--- BEGIN TASK INPUT ---
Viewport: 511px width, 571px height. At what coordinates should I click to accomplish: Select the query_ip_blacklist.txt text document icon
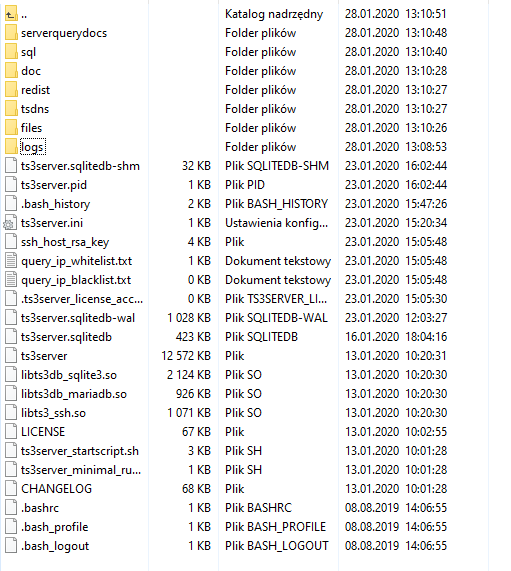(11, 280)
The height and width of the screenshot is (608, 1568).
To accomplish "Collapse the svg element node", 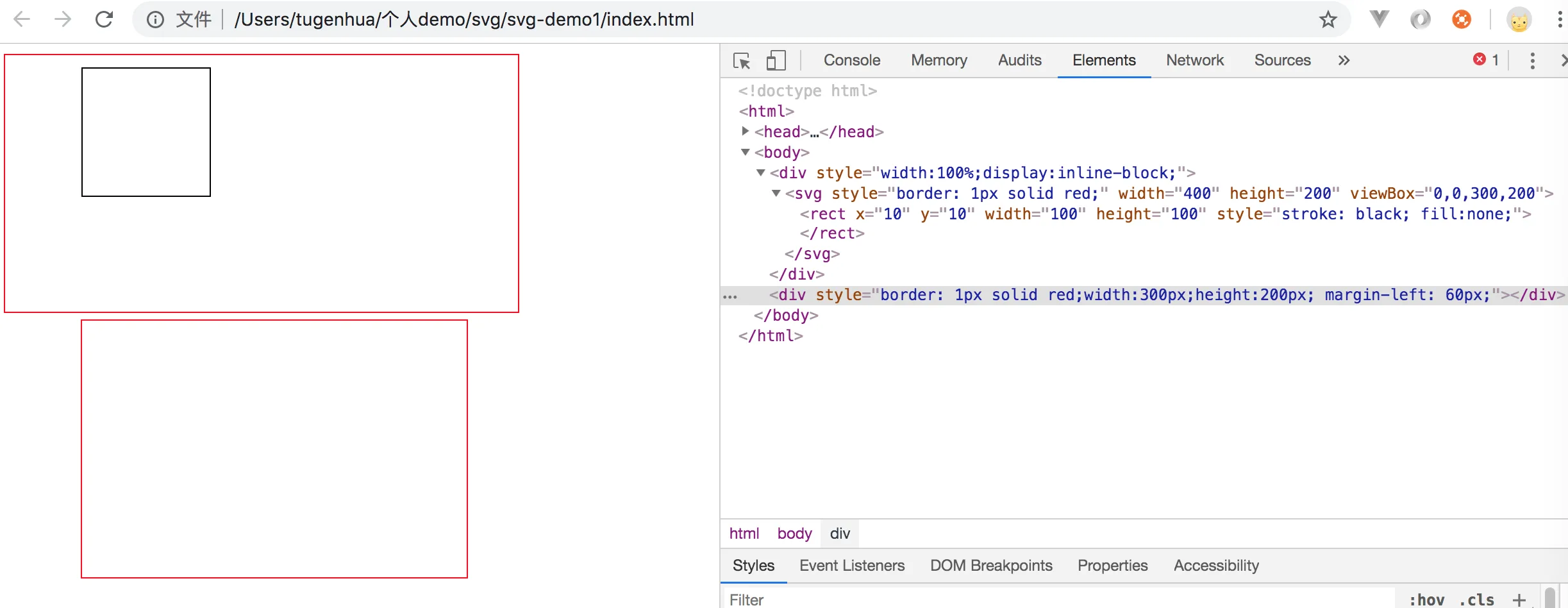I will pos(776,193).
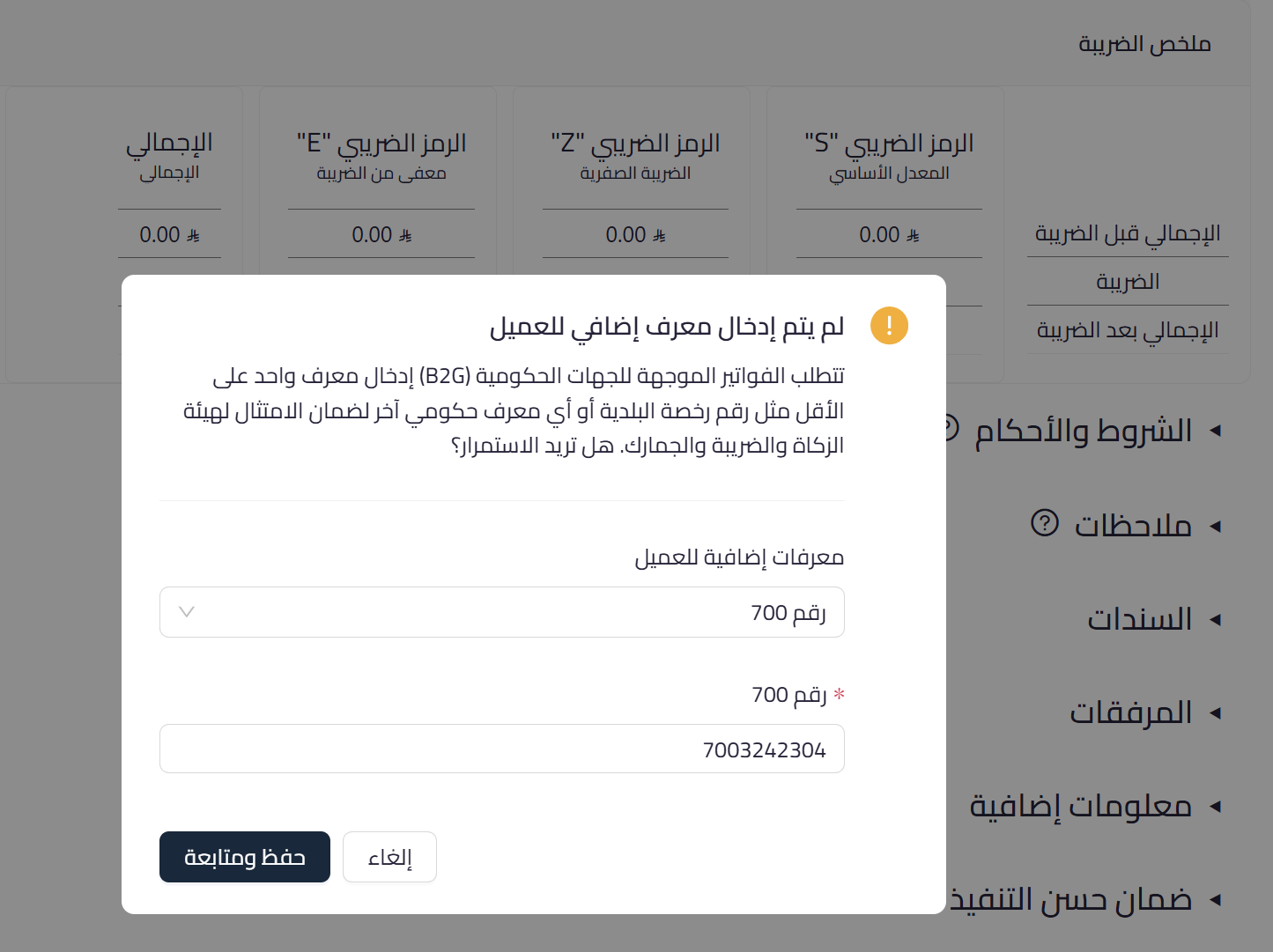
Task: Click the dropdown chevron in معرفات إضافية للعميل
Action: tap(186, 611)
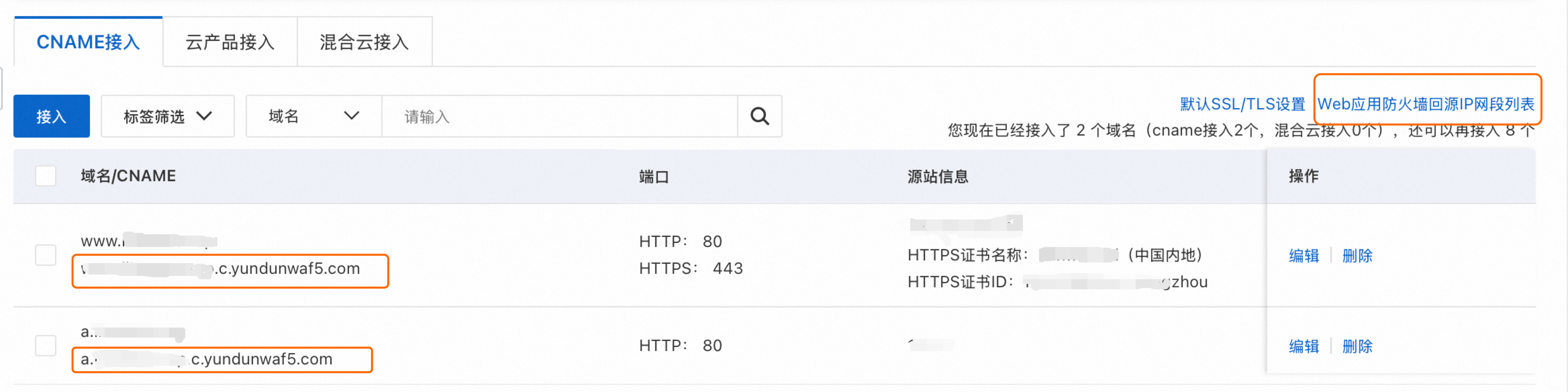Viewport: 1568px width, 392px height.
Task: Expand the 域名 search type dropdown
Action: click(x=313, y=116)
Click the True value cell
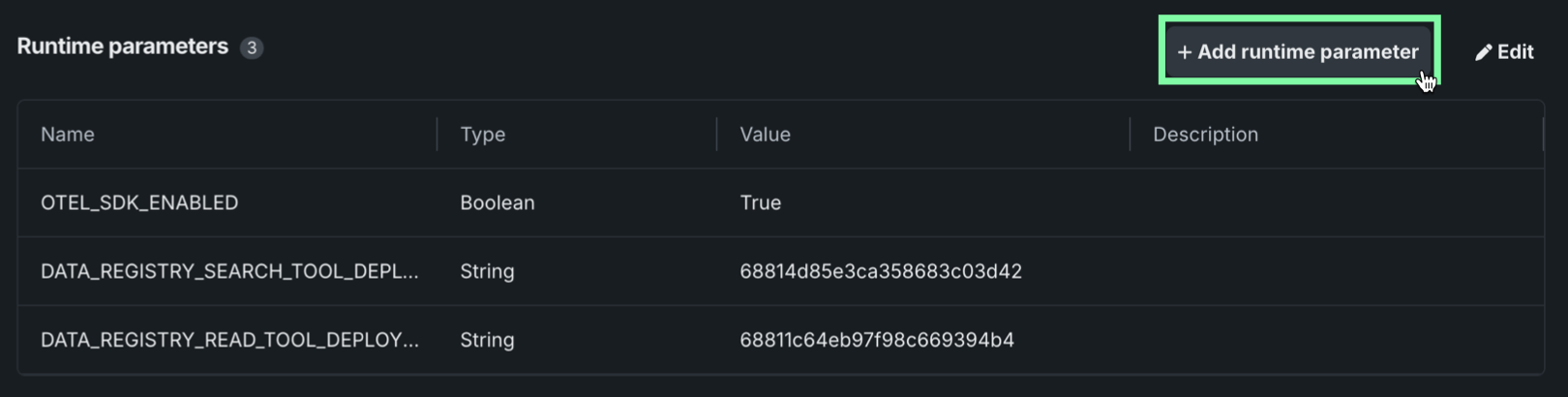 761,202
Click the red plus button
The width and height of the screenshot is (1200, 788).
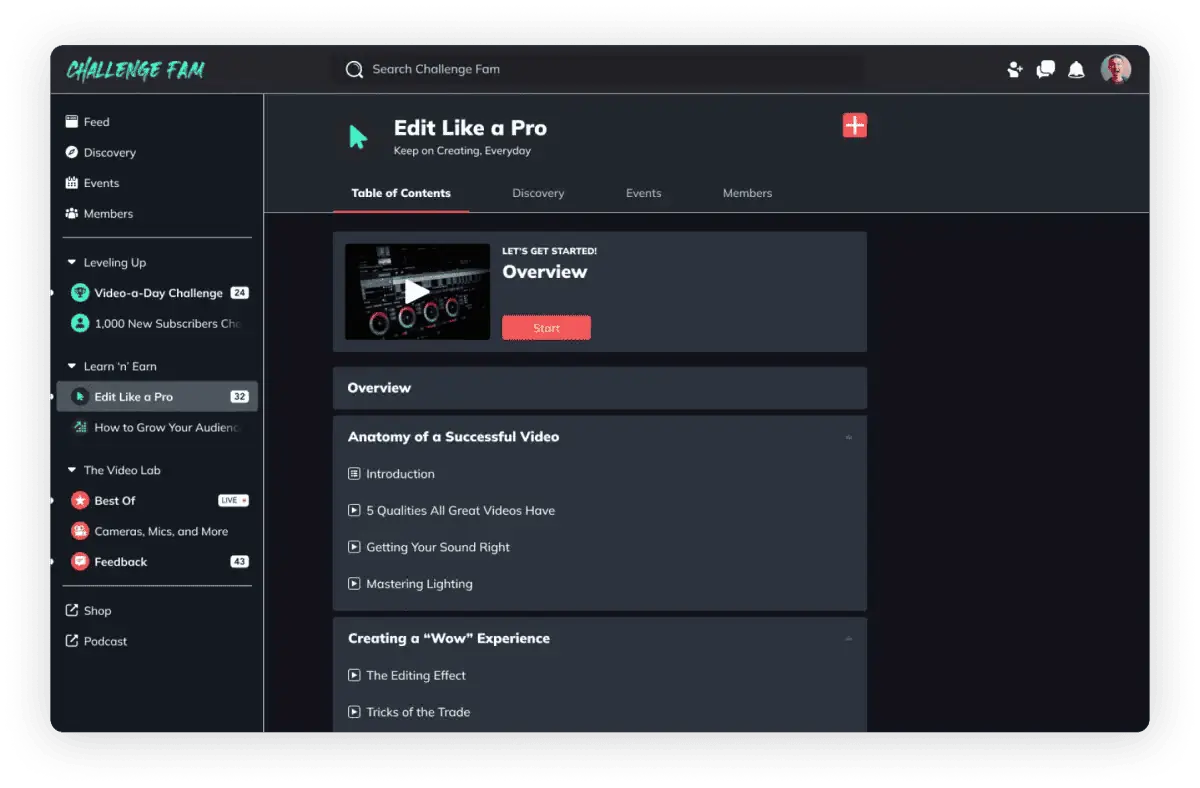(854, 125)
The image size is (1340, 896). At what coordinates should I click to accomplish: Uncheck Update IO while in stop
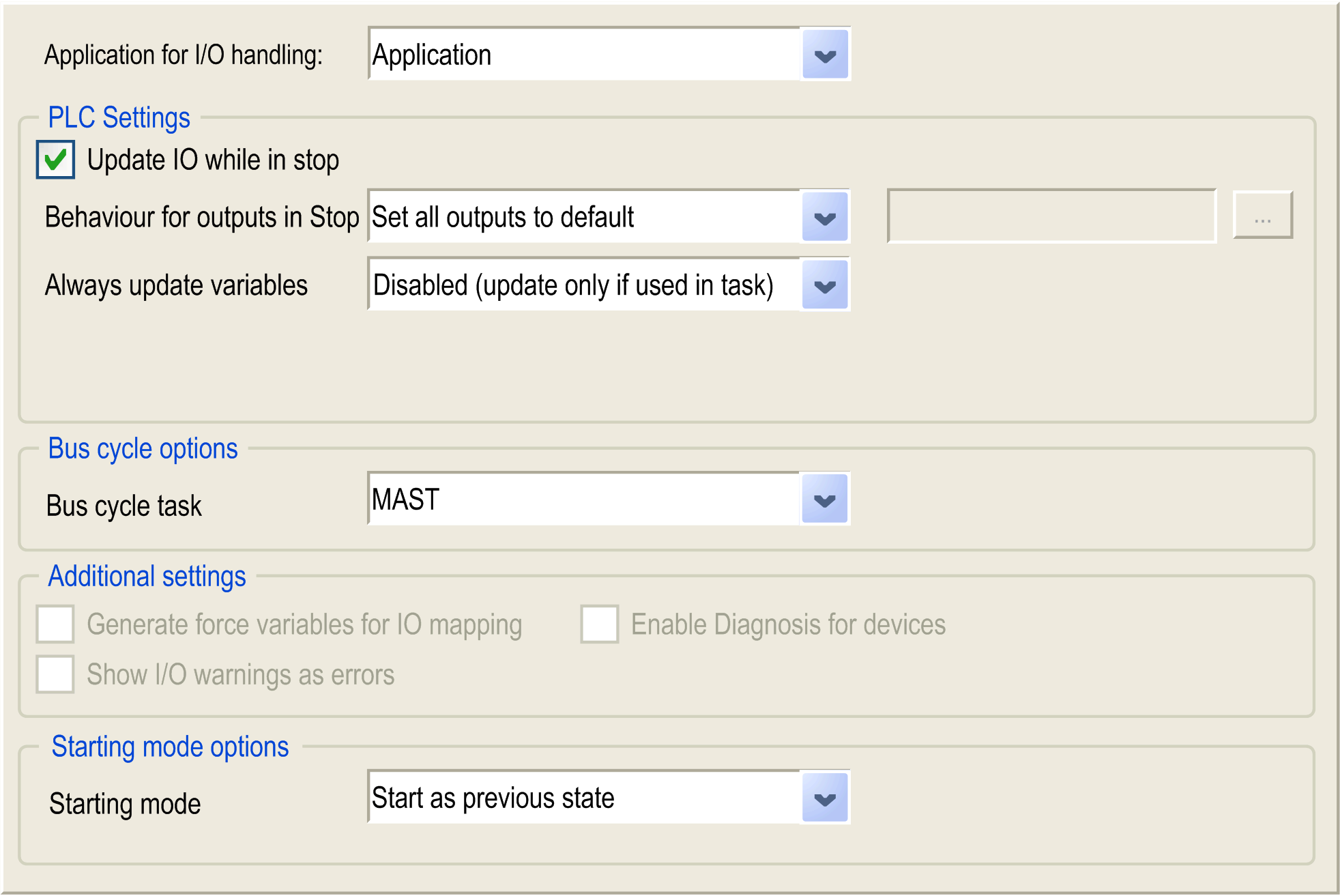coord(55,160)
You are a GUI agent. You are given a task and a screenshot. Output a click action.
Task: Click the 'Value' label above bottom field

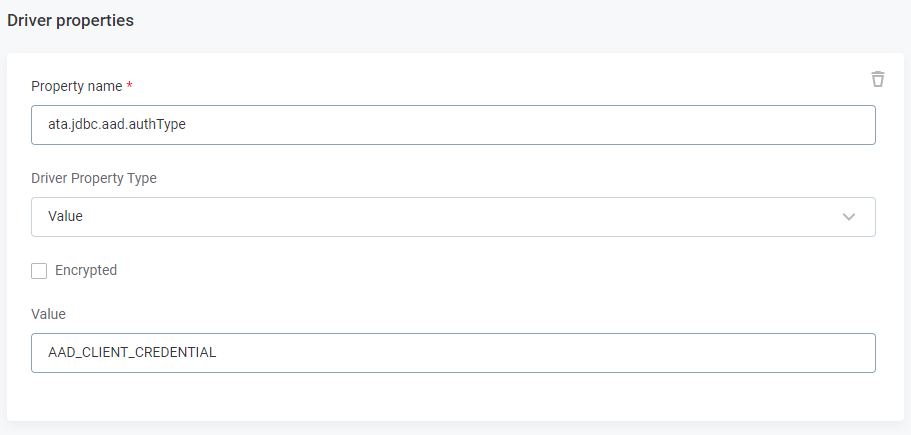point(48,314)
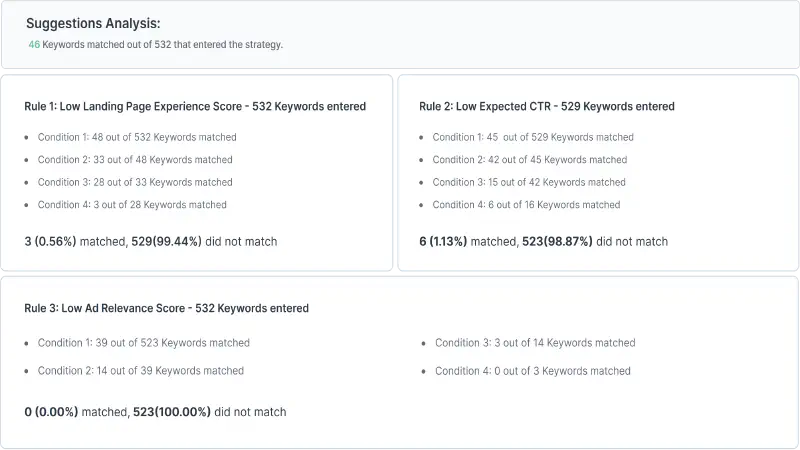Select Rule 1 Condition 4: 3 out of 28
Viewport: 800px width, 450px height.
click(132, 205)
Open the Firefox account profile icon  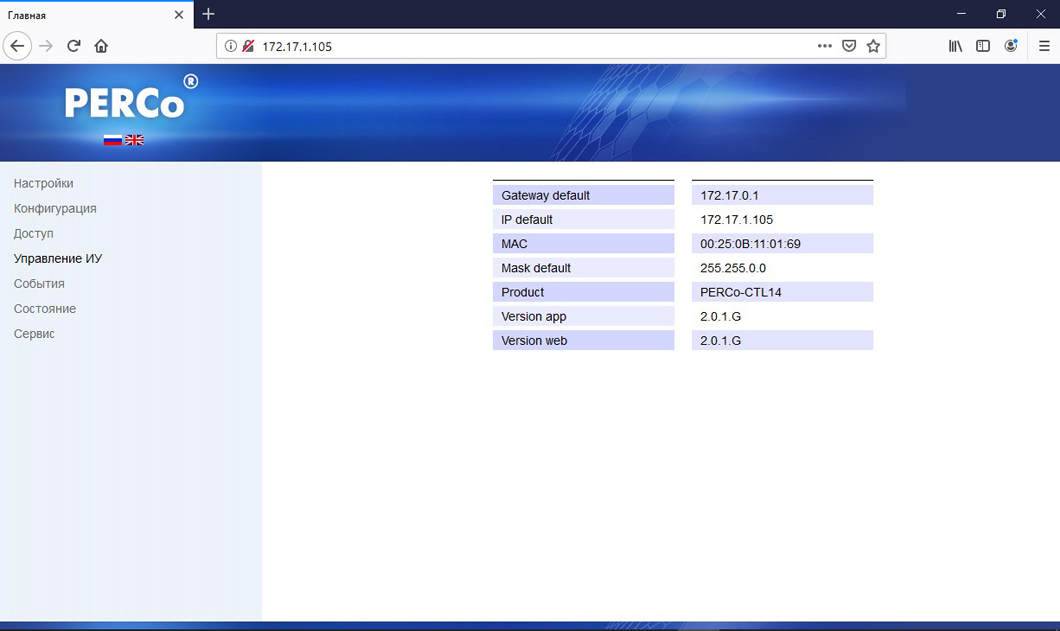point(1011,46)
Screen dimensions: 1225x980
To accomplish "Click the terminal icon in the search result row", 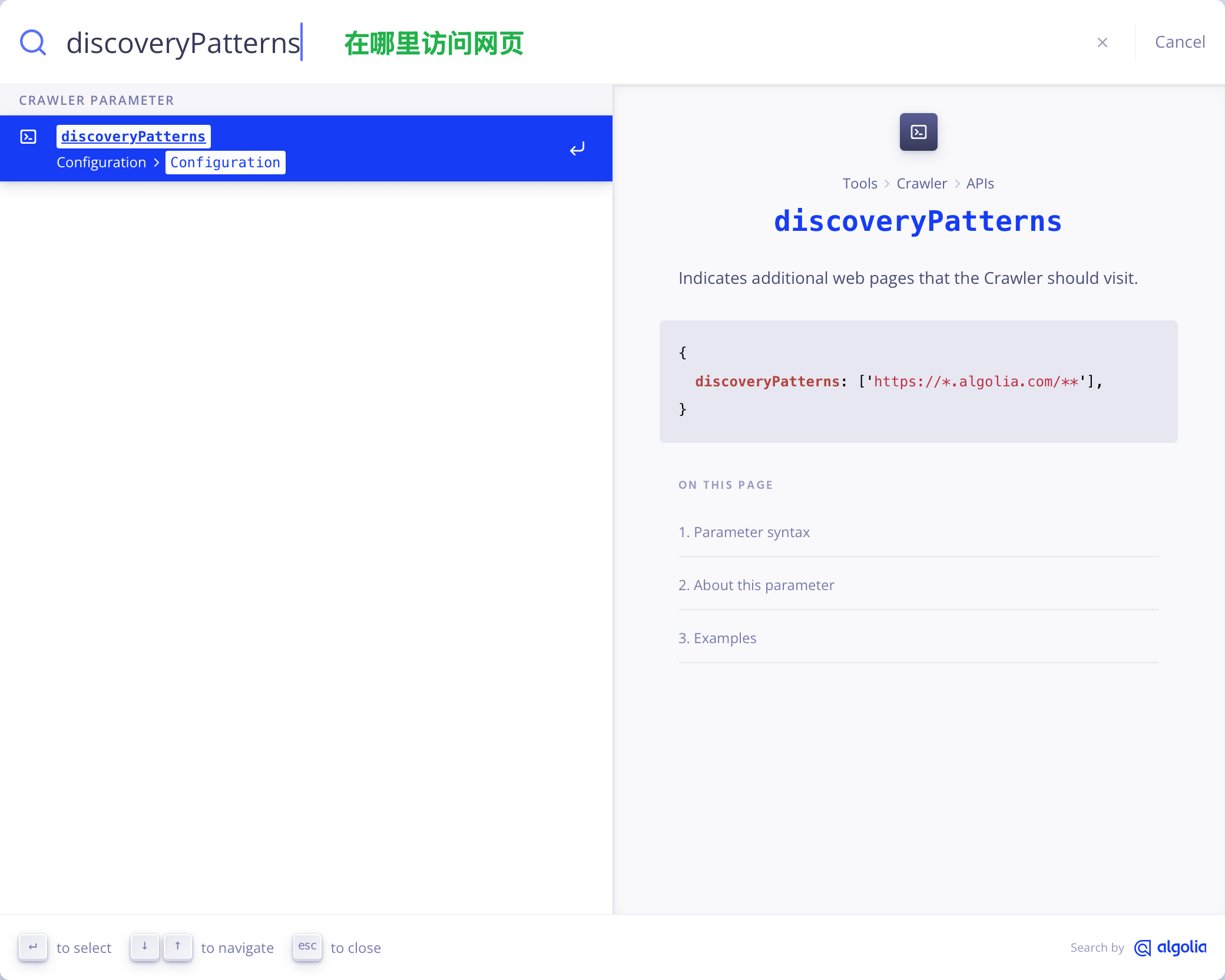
--- END TASK INPUT ---
Rewrite the records as a Markdown table with the columns Row and Line, starting with the line that contains "Screen dimensions: 1225x980" and continuing through the end of the records, both ends included. Omit blank lines and leave the pictures out of the table.

| Row | Line |
|---|---|
| 1 | Screen dimensions: 1225x980 |
| 2 | To accomplish "Click the terminal icon in the search result row",  |